Meghan Markle Opens Up About Suicidal Thoughts

Meghan, the Duchess of Sussex, and Prince Harry opened up to Oprah Winfrey about leaving the royal family during an interview that aired on CBS. Meghan explained that the negative press she received and lack of support from the royal family led her to have suicidal ideation. When she requested treatment, she was denied help. The couple left the royal family in January 2020.

Learn more here.

Meghan Tells Oprah Of Her Suicidal Thoughts

Ex-Pro Surfer Laura Crane On How Exercise Saved Her Mental Health

Surfer Laura Crane talked to Olympic Channel about her journey as a pro-surfer with an eating disorder. At the age of 14, Crane became a British champion and started doing qualifying series. When Instagram began to play a role in marketing elite athletes, the need to always look good led Crane to develop bulimia. After retiring when she was 21 and taking time to recover, she now uses her platform for advocacy while continuing to surf in her free time.

Learn more here.

Gabrielle Union Opens Up About Mental Health Struggles

Gabrielle Union spoke at the Goop Health virtual summit this past weekend about her struggles with mental health. At 19, she was raped at gunpoint and developed PTSD. She explains how she’s had several challenging events happen since then, like divorce and career setbacks. More recently, in December of last year, she had suicidal ideations that she was able to work through with talk therapy.

Learn more here.

Michelle Obama Talks About Her Mental Health During The Pandemic

Former first lady Michelle Obama spoke to People magazine about her mental health during the pandemic. Although some aspects of quarantine were positive, such as teaching herself how to knit and spending more time with family, other aspects of 2020 were more challenging. In particular, witnessing police brutality and the death of George Floyd led her to experience low-grade depression. She urges people to be vulnerable about these emotions, and to know that things will get better.

Learn more here.

How NHL Players Are Confronting Anxiety And Isolation This Season

ESPN highlighted how the pandemic has affected the mental health of NHL players. In order to participate in games, players follow a strict set of rules, such as social distancing in locker rooms and limiting social interactions away from home. However, for many players, hockey serves as a positive outlet during the pandemic. Many players are reserved about disclosing their struggles, but resources like the NHL/NHLPA Substance Abuse and Behavioral Health Program have helped them to get the support they need.

Learn more here.

Stephanie Gattas Supports Female Veterans With Nonprofit “Pink Berets”
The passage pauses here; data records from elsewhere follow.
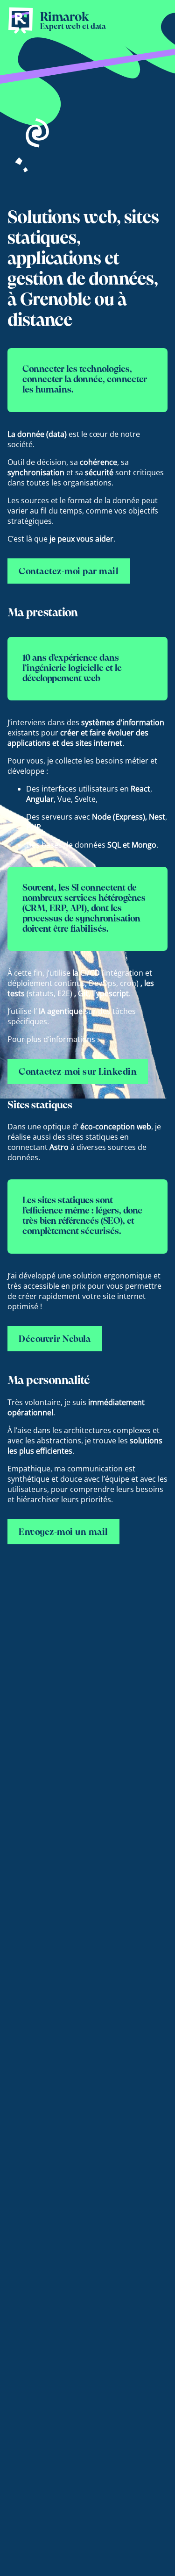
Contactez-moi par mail (69, 572)
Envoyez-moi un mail (63, 1532)
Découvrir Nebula (55, 1339)
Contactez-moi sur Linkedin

Stephanie Gattas served in the Navy for eight years, but when she came back home and struggled with PTSD, she had trouble finding resources that catered toward women veterans. In 2015, she created Pink Berets to help fellow servicewomen work through issues like PTSD and military sexual trauma. Since the beginning of the pandemic, the program has moved its services online to help serve women all across the country.